The assembly were evidently annoyed at this petition, and in June, 1751, a committee reported that the assertion that the outstanding circulation was £525,335 was not at that time true. They did not, however, state what the circulation at that date, in their opinion, really was. Nor did they state what it was in June, 1751. The petition of the Newport citizens had been forwarded for the purpose of preventing, if possible, a threatened emission. In the interval this emission had been made and the currency had been swelled by its amount. It would hardly have strengthened the position of the committee after this attack upon the truthfulness of the petitioners to have shown a circulation largely in excess of the assertions which were impugned.

The Spanish milled dollar was declared, in 1752, to be equal to 56s. old tenor.
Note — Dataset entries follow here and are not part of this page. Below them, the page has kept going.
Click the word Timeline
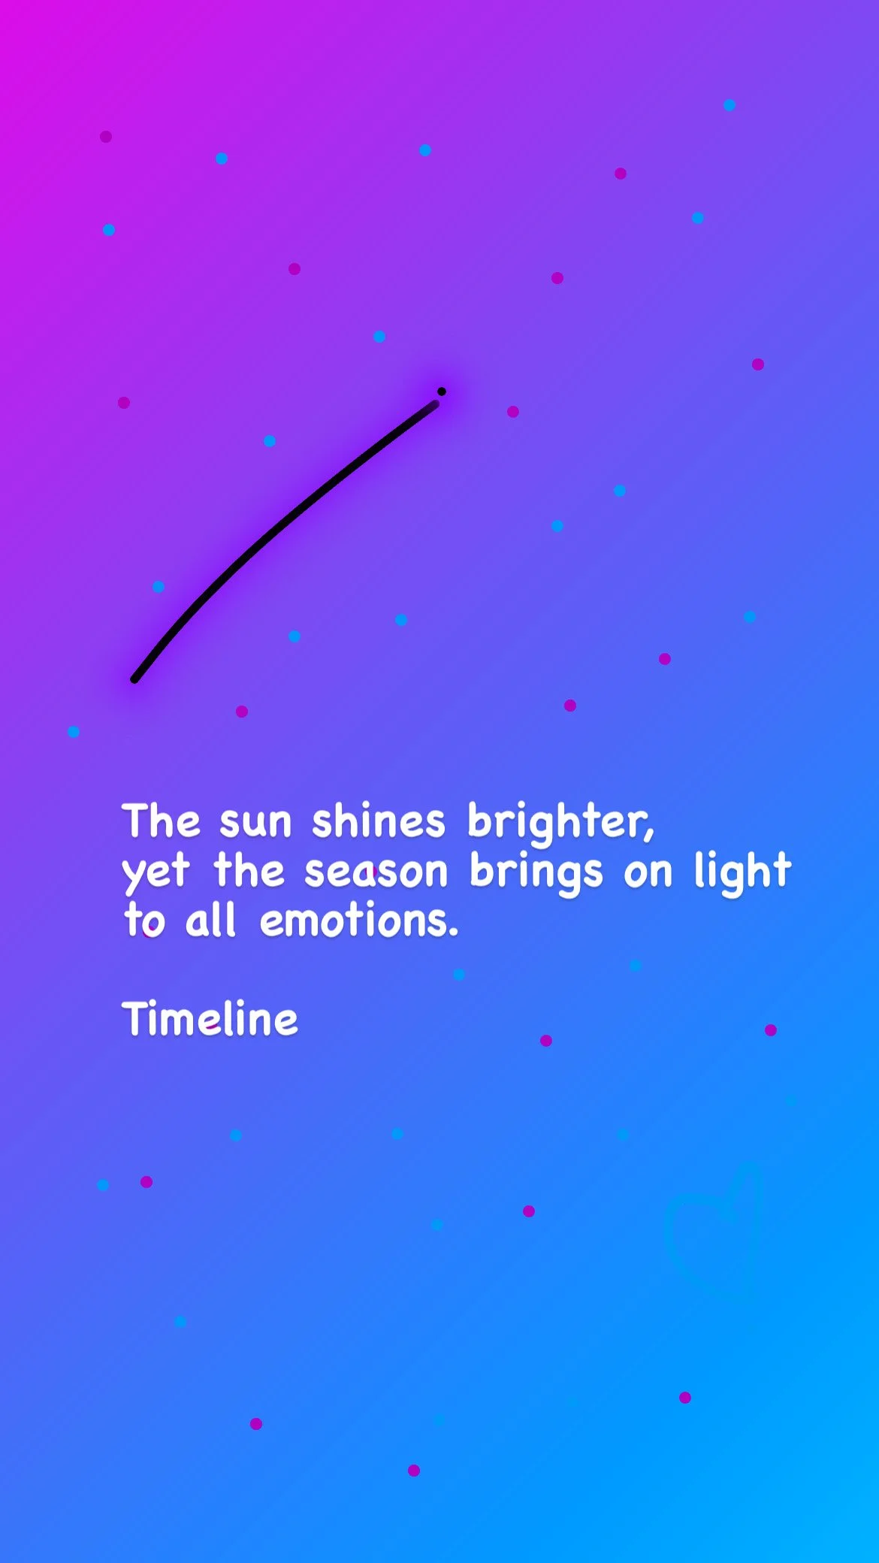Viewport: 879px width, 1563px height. (210, 1019)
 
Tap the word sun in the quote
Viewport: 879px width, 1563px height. (255, 821)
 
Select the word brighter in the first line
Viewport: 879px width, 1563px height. (560, 823)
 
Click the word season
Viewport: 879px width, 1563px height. (376, 872)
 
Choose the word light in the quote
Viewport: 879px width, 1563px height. (742, 872)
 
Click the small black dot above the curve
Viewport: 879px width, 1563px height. (442, 392)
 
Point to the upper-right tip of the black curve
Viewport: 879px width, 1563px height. (435, 404)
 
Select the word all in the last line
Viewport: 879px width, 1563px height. (210, 921)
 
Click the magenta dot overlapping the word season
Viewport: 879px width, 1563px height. (371, 872)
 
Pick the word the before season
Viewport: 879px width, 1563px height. (249, 872)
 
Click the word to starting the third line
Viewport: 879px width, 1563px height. (144, 921)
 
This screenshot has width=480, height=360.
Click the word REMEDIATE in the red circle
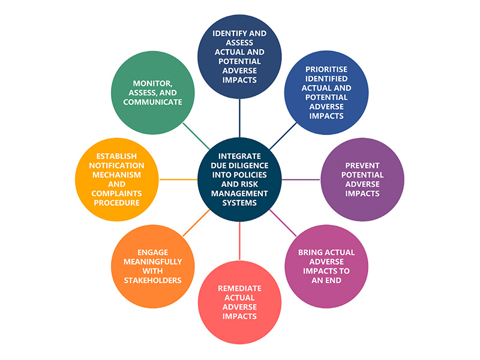pos(239,287)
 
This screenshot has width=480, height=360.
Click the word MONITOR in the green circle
pos(147,82)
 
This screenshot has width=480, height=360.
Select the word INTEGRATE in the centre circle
pos(239,155)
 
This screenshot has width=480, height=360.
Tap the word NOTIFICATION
pos(118,166)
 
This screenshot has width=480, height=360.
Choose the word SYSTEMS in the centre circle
pos(239,203)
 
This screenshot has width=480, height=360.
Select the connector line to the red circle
pos(239,241)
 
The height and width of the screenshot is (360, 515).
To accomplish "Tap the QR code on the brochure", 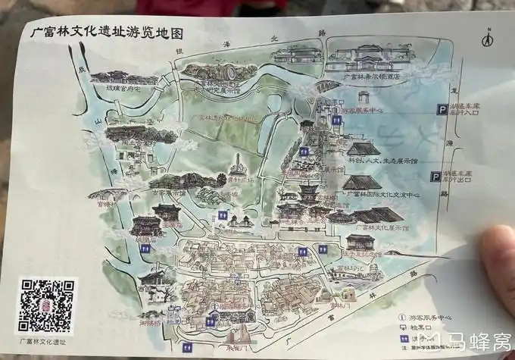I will tap(47, 305).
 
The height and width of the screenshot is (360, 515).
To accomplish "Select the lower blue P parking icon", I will tap(434, 177).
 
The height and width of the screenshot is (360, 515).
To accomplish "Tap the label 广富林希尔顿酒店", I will tap(371, 76).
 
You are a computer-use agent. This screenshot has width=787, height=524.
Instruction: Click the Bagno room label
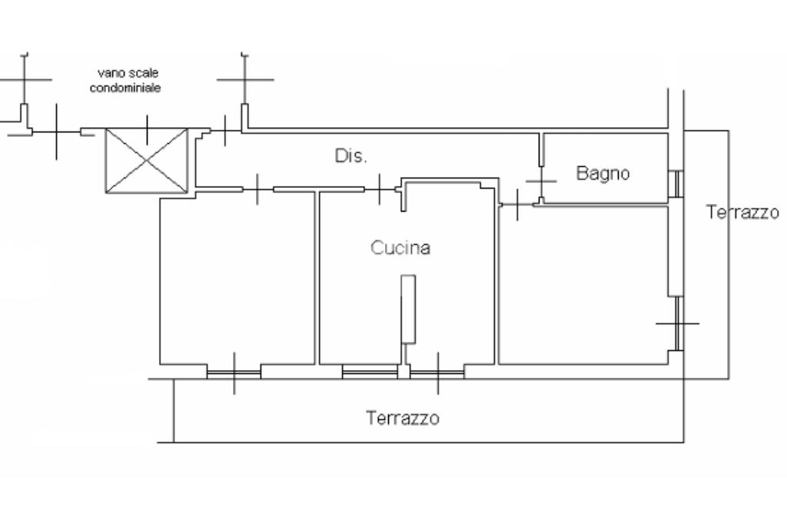tap(603, 173)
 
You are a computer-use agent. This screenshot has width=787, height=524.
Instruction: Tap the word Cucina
tap(400, 247)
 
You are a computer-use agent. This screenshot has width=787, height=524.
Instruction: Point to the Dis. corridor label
tap(350, 155)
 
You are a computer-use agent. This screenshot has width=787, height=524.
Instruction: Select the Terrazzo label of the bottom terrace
tap(403, 418)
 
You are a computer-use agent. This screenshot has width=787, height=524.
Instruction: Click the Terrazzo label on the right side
tap(742, 212)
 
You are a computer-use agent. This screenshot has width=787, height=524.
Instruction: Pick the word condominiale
tap(125, 88)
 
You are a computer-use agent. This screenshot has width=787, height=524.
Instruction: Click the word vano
tap(108, 73)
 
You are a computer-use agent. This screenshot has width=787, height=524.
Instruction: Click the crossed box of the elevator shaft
tap(147, 161)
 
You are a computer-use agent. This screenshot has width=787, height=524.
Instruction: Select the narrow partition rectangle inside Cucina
tap(408, 309)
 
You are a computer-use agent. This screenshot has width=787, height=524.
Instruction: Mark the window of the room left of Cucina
tap(234, 372)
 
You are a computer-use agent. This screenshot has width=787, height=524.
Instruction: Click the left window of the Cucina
tap(370, 372)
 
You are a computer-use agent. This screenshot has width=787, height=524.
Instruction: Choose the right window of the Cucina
tap(437, 372)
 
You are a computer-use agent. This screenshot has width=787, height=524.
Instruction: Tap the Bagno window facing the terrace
tap(676, 184)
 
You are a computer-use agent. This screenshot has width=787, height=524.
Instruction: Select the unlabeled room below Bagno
tap(583, 285)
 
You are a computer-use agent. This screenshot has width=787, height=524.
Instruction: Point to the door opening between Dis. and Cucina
tap(380, 189)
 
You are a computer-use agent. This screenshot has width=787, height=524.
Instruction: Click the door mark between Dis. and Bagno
tap(541, 181)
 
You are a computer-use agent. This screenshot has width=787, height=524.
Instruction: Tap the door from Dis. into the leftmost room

At 6s., the rate of proclamation money, this was on the basis of 9⅓ old tenor for one of lawful money, or taking the sterling value of the dollar at 4s. 6d., exchange was 1244.2 Thus we see that Rhode Island was still pressing forward in her wild career of inflation when the limitation of our investigation compels us to drop the subject.

1 The petition of the Newport citizens was modified so that it could be used by “the merchants of London trading to the colony of Rhode Island,” and presented to the House of Commons, February 26, 1750-51. Journals of the House of Commons, vol. 26, p. 64. Douglass used the report in the same way that the petitioners did, giving the circulation £525,335. A summary, historical and political, etc., etc., by William Douglass, M.D., vol. 2, p. 107.

2 Acts and Laws of his Majesty’s Colony of Rhode Island, 1745-52, p. 105.